In 1980, Ms. Alimena began her professional career in Boston as a member of
the Boston Ballet Orchestra, the Boston Pops Esplanade Orchestra, the Beacon
Brass Quintet, and as Principal horn of the Boston Lyric Opera and the New
Hampshire Symphony. In 1983, she was critically acclaimed for her solo and
offstage playing in the Boston Lyric Opera's New York and Boston productions of Wagner's Das Ring Des Nibelungen. In November of that year, the Beacon Brass Quintet made its Carnegie Hall Debut as the only brass quintet ever to win the coveted Concert Artists Guild Award. After one year with the Utah Symphony under conductor Joseph Silverstein, Ms. Alimena arrived in Washington in the fall of 1985 to take the position of second horn of the National Symphony Orchestra.
Ms. Alimena's conducting career began in January of 1990 when she was asked
to take over the helm of Brass of Peace, the scholarship program for talented
high school musicians. The 2007-2008 season marks her sixteenth season as music director and conductor of the critically acclaimed Eclipse Chamber Orchestra with whom she has conducted many world premiere performances including the ensemble's commissioned works; Late Victorians (1995), and Alcott Portraits (1999) by Composer-In-Residence, Mark Adamo; and Morning Music (1996) and Concertino for Horn (2001) by Composer-In-Residence, Truman Harris. Ms. Alimena also recently celebrated her ninth season as music director and conductor of the Friday Morning Music Club Orchestra with a performance of music from Wagner's Das Ring des Nibelungen as part of the Wagner Society/Smithsonian Institute
Epic Ring seminar. With Brass of Peace, a scholarship brass ensemble sponsored by Eclipse Chamber Orchestra, Ms. Alimena performs 9-10 free in-school and community outreach concerts per year. It is during these presentations that Ms. Alimena teaches high school age children the art of public speaking and community giving. The members of Brass of Peace as well as Ms. Alimena, talk to the audience about their instruments and provide demonstrations for the younger children.

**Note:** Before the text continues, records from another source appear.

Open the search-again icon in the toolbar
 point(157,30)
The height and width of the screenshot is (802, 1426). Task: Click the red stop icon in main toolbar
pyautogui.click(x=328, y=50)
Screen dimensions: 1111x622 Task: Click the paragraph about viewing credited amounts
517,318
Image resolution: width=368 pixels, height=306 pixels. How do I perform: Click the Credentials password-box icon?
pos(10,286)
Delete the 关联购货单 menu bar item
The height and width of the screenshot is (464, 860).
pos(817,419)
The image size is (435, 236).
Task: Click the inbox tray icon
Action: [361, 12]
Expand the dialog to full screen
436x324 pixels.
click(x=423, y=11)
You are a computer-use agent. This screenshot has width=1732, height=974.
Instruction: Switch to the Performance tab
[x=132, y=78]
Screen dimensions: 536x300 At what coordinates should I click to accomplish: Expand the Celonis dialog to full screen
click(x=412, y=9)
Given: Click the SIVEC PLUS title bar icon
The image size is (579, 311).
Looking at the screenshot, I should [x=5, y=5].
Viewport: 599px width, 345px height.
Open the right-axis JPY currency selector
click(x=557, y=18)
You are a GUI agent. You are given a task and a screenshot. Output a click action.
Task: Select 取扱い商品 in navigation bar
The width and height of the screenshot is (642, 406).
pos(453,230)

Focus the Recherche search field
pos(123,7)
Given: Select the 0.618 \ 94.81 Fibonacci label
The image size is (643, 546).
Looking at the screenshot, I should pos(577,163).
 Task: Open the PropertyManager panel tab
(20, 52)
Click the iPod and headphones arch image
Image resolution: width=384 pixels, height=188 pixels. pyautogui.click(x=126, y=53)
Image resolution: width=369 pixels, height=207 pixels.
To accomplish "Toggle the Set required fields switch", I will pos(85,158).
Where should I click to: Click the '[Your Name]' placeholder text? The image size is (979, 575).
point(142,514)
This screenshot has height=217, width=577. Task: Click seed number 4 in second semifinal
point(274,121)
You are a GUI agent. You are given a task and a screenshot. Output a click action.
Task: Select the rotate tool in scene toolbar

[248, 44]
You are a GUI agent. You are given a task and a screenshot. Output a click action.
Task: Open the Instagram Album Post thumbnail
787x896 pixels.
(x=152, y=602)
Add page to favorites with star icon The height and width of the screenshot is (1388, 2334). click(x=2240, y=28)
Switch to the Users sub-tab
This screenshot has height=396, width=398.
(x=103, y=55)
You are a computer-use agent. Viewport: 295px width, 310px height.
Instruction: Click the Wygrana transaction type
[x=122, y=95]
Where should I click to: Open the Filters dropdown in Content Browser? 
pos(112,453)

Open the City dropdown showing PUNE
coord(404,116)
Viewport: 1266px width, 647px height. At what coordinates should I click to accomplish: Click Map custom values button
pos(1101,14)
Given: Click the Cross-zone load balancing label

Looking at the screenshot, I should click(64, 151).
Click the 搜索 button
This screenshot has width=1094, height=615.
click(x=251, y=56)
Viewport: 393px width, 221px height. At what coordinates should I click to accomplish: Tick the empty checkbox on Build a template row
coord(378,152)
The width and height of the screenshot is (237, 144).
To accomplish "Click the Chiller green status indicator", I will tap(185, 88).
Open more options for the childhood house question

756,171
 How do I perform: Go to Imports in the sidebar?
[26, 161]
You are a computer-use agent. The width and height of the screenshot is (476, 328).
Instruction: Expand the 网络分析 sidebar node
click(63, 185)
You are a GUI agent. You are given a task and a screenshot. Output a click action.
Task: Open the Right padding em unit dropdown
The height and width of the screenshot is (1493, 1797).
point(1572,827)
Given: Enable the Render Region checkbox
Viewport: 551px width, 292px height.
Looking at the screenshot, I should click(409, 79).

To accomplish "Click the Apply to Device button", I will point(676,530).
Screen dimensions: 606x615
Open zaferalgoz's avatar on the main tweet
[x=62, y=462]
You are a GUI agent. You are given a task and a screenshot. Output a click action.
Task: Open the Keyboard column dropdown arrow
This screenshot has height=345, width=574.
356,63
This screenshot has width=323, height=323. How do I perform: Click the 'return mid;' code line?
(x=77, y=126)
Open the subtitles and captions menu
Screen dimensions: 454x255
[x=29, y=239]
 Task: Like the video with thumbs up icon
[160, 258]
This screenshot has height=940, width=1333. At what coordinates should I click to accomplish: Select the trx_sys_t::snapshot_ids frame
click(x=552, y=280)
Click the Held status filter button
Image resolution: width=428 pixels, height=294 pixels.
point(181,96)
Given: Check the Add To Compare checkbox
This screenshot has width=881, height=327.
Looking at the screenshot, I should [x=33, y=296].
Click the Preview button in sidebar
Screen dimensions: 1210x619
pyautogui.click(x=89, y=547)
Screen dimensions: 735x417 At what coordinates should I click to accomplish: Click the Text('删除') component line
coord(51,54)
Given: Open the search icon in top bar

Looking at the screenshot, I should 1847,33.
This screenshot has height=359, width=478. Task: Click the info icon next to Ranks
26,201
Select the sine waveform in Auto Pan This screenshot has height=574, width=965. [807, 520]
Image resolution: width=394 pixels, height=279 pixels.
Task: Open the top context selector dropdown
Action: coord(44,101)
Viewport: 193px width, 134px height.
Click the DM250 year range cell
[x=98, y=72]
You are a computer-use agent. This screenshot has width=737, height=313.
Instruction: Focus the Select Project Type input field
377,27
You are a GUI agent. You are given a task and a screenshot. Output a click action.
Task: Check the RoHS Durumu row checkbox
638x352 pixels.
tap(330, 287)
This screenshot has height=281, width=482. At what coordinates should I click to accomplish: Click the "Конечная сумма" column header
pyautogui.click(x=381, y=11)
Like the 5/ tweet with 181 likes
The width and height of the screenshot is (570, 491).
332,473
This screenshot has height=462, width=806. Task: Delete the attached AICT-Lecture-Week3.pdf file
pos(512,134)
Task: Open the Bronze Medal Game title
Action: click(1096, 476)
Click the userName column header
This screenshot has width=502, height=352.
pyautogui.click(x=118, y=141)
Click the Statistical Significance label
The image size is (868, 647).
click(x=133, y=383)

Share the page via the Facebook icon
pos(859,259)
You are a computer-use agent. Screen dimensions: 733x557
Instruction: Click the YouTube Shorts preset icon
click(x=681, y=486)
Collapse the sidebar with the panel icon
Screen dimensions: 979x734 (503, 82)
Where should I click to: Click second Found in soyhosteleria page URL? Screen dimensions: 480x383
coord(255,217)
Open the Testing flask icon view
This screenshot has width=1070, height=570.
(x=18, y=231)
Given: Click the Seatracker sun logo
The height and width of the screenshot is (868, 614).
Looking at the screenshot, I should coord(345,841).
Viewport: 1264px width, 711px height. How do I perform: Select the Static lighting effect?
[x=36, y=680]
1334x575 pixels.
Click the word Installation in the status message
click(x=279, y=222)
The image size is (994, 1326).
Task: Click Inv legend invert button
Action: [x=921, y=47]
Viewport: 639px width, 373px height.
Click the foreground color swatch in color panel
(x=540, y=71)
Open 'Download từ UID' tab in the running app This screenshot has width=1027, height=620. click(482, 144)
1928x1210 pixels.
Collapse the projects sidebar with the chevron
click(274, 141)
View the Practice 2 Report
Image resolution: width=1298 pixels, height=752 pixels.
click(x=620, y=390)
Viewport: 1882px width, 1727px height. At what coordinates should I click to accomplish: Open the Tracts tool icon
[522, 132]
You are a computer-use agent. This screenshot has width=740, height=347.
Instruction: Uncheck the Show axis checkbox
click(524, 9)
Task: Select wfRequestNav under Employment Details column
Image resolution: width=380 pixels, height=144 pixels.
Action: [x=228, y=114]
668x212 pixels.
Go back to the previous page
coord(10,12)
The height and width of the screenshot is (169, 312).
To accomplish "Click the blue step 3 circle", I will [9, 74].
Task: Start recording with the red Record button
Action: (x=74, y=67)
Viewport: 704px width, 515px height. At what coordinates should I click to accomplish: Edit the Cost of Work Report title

Guest appearances include the Holocaust Museum Series, the Peabody Institute
Orchestra and the University of Maryland Orchestra. Her conducting teachers
include Murry Sidlin, Gunther Schuller at the Sandpoint Music Festival and
Franz Welser-Möst, Music Director of The Cleveland Orchestra. Ms. Alimena was one of four participants in the Fellowship Conducting Program in the Aspen Music Festival 50th Anniversary Season where she had instruction with James Levine, Sian Edwards and David Zinman. In her spare time Ms. Alimena enjoys hiking, gardening, cooking for her friends and enjoying Washington's many excellent restaurants.